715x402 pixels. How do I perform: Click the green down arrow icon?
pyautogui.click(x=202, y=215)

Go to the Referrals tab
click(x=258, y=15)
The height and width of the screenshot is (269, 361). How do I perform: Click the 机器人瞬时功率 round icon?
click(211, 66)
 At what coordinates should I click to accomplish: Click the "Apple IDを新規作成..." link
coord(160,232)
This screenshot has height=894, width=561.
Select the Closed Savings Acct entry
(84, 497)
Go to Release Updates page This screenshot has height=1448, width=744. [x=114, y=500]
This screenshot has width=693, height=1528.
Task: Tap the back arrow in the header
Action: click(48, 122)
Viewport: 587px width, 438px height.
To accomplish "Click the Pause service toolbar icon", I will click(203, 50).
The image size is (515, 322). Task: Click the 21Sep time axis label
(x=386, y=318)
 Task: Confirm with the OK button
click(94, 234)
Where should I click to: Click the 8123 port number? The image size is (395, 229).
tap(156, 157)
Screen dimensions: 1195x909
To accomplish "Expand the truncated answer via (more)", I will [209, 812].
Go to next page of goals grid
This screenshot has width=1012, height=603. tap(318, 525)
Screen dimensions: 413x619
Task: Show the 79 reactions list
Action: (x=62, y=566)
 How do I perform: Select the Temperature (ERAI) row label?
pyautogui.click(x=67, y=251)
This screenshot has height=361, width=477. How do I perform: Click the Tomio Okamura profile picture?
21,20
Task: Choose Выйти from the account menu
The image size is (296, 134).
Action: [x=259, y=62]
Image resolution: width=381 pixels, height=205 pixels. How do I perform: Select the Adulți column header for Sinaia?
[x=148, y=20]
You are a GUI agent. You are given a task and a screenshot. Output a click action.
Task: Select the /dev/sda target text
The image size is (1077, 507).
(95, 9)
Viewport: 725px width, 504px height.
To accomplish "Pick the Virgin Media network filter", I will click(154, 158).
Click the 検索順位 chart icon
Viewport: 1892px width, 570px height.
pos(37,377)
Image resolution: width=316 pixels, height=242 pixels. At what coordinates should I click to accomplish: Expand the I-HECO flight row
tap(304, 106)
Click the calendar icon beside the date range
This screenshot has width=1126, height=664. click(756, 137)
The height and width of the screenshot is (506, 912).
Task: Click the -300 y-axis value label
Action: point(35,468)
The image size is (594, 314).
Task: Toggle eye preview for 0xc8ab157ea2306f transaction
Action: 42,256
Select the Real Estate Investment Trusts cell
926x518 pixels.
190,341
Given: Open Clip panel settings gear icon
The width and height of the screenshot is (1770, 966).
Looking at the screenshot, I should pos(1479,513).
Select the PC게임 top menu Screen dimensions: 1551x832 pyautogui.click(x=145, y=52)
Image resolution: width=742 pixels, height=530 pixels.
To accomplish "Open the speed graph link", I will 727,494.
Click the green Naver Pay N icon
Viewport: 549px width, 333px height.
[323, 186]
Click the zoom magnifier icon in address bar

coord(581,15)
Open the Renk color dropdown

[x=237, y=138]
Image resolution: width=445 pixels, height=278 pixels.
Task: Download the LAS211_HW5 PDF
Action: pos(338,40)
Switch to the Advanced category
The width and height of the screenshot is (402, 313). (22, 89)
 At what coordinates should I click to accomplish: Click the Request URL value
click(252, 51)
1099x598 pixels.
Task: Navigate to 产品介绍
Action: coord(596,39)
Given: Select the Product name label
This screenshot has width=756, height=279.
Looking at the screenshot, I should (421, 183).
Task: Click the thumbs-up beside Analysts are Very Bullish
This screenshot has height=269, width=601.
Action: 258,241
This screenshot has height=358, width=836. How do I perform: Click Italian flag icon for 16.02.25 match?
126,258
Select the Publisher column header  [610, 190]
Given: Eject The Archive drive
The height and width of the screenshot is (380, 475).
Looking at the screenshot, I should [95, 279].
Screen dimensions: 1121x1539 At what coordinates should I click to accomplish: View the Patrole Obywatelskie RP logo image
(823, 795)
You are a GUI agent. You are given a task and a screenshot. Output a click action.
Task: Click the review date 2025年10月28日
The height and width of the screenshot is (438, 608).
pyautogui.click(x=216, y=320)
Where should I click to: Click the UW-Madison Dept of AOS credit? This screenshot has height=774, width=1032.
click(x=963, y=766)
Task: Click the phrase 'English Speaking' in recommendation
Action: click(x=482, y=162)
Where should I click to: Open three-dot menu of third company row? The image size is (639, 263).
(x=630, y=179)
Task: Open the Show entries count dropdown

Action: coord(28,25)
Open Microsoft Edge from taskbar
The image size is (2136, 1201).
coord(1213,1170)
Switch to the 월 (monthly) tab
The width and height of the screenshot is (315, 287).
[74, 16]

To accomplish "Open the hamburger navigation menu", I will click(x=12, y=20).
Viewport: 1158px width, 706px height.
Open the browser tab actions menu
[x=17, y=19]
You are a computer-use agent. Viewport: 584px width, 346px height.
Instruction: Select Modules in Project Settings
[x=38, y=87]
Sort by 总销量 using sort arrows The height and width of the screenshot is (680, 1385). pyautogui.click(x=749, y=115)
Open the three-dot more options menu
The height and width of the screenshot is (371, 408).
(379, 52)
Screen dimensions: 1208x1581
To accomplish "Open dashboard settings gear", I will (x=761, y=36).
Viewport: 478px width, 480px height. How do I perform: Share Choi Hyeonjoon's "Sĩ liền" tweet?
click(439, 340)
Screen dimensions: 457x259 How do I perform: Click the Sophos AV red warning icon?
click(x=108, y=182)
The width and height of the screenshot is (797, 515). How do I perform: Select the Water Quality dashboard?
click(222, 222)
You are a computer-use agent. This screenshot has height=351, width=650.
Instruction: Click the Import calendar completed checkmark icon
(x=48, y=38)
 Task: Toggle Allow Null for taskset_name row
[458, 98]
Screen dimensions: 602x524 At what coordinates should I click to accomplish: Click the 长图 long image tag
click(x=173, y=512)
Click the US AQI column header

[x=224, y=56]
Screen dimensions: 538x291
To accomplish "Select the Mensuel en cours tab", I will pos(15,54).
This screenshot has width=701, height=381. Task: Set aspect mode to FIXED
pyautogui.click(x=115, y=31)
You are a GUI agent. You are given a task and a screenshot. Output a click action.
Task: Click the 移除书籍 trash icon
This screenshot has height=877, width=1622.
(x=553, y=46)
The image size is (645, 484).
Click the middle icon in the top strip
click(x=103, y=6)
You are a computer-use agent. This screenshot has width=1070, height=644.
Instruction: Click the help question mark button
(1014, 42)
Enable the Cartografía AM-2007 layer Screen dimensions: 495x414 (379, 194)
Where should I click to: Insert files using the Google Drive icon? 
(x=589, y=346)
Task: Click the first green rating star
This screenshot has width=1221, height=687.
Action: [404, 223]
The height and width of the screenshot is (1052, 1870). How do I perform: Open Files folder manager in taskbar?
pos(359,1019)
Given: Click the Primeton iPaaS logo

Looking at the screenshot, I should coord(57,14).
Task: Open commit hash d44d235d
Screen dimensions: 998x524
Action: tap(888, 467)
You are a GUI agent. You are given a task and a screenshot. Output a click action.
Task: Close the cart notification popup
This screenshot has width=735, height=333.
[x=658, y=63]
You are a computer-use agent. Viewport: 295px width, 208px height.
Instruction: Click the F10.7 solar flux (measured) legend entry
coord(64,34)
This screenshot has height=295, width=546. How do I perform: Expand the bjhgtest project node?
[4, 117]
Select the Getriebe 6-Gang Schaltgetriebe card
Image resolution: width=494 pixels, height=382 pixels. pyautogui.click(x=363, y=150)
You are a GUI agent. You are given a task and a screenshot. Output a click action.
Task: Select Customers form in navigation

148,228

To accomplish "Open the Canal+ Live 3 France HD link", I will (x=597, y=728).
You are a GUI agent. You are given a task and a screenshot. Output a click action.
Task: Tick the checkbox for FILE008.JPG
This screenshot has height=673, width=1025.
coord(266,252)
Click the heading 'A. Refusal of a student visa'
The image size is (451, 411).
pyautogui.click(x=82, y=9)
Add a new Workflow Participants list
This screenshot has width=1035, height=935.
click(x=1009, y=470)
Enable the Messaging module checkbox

▶ Exercise details
Locate the string "computer" in the listing above and copy every line where it occurs.

▶ Solution to this problem
You are a computer-use agent. Viewport: 584px width, 346px height.
You are a computer-use agent. This screenshot has height=351, width=650.
You are a computer-use agent. This screenshot has width=1070, height=644.
You are a computer-use agent. Viewport: 295px width, 208px height.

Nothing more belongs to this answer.